---- PASSAGE TO READ

The Scientific Python ecosystem is just that, an evolving ecosystem! It is so pleasing watching it evolve to a sustainable track. As Ben Blaiszik said during his keynote, this software is fundamental science infrastructure and while it needs (very much) more financial support from the agencies who’s science it supports (side eye at DOE) it is now in a place where any funds it (the ecosystem) receives will be used for the good of science.

On a technical note some great things I took home were: New, exciting 3D visualization tools, Pangeo forge forges ahead, cool ways to access HRRR as a X-Array like Zarr store from AWS, James Webb space telescope processing runs on SciPy, new ways to manage conda environments for teams and more.

BBQ and storms!

On a professional note, my greatest enjoyment was from seeing the enjoyment of my team three of whom were at their first in-person SciPy. Joe, Max and Bhupendra seemed to completely immerse themselves in the meeting and made new connections. It was also fantastic seeing our ARM collaborators at Brookhaven Lab , Die Wang and Sid Gupta there. This turned into a mini-science meeting as well with new connections made and new work planned. It also is a sign that open science is growing in the programs I love.

--------
---- DATA SECTION

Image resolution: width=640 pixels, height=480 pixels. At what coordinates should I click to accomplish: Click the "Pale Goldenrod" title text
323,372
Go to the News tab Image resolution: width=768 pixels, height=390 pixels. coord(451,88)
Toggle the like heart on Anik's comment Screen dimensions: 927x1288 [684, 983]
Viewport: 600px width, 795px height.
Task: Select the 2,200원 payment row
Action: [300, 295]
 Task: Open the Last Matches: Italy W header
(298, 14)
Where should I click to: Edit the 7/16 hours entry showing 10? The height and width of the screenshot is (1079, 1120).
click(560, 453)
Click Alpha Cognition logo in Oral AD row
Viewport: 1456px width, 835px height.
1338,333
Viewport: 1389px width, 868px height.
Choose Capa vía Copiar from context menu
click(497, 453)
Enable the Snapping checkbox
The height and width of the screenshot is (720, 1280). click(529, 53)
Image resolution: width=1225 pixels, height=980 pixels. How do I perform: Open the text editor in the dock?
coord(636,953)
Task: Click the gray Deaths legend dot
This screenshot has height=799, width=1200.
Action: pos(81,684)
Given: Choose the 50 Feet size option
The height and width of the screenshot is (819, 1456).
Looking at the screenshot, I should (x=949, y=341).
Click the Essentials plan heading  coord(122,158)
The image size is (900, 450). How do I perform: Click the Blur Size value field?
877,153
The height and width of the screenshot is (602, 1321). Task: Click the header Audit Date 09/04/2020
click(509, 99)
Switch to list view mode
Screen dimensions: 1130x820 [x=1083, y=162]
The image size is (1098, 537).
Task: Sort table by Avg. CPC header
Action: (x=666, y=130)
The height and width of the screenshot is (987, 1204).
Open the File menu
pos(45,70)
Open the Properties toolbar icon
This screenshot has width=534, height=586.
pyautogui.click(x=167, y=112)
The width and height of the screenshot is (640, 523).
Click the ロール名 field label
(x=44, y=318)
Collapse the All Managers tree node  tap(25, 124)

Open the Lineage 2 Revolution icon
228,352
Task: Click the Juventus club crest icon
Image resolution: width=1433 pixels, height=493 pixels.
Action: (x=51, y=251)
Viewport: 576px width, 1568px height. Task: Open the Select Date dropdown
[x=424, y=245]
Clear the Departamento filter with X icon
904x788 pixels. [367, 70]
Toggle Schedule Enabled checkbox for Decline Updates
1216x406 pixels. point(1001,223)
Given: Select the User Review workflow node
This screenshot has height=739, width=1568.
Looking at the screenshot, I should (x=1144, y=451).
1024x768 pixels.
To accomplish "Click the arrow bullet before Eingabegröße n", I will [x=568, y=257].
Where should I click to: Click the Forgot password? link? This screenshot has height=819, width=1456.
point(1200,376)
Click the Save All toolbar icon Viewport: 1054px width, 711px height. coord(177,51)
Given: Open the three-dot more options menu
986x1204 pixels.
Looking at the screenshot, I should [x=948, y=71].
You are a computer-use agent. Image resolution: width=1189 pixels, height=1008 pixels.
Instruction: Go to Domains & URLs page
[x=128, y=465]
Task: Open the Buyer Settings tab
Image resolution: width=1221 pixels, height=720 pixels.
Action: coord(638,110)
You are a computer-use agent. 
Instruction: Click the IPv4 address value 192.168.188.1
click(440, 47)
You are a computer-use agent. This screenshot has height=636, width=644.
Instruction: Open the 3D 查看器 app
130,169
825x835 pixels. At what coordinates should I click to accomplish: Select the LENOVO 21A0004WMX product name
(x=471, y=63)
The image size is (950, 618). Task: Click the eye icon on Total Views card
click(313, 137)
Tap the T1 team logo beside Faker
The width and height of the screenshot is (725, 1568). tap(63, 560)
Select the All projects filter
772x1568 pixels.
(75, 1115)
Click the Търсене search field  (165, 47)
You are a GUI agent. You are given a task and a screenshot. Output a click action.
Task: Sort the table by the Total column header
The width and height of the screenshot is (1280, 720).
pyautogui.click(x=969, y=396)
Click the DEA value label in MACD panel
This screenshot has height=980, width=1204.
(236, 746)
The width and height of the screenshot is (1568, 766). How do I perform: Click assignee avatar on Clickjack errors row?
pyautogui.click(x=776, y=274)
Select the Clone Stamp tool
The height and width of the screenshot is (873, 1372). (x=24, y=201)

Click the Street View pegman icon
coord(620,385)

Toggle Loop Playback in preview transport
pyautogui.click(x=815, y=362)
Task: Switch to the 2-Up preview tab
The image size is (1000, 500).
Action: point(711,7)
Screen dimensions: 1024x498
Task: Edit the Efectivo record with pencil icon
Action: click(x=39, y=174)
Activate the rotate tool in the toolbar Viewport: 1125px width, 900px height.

--------

# [WORK TO BE COMPLETED]
Reproduce everything in the text on the SciPy meeting from "On a technical" down to "teams and more.". The material above is unrelated to the text on the SciPy meeting.

# [OUTPUT OF THE TASK]
On a technical note some great things I took home were: New, exciting 3D visualization tools, Pangeo forge forges ahead, cool ways to access HRRR as a X-Array like Zarr store from AWS, James Webb space telescope processing runs on SciPy, new ways to manage conda environments for teams and more.